Given exercise - Copy out the records from the line containing "Task: Click the Bluetooth (藍牙) category icon" through the last line of the records, both ends included and requests kept. Multiply every coordinate in the answers by 2.15, round each result to a whole number with halves going up, and give only those lines.

── Task material

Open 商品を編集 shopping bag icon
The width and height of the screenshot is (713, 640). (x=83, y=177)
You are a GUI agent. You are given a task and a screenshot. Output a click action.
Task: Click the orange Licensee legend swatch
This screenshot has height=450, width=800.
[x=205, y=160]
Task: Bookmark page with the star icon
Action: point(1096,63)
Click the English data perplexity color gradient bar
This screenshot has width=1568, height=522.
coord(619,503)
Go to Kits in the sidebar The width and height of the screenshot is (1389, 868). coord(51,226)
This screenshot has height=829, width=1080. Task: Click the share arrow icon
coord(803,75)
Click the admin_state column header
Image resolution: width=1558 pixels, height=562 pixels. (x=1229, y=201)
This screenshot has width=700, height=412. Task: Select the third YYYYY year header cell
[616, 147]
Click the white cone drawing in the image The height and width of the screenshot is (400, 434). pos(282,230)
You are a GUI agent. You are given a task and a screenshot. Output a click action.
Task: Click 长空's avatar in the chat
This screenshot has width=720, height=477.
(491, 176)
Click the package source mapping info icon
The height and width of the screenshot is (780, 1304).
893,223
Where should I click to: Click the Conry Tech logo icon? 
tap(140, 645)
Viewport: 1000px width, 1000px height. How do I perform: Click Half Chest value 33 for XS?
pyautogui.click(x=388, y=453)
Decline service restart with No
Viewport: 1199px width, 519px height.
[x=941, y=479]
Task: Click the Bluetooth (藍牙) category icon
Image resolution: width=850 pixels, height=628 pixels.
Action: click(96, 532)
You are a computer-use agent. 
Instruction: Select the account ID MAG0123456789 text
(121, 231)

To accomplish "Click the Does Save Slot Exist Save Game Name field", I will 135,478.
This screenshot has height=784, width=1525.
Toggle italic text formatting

────

Exercise response -
Task: Click the Bluetooth (藍牙) category icon
Image resolution: width=850 pixels, height=628 pixels.
Action: click(206, 1144)
You are a computer-use agent. 
Instruction: Select the account ID MAG0123456789 text
(260, 497)

To accomplish "Click the Does Save Slot Exist Save Game Name field", I will 290,1028.
This screenshot has height=784, width=1525.
Toggle italic text formatting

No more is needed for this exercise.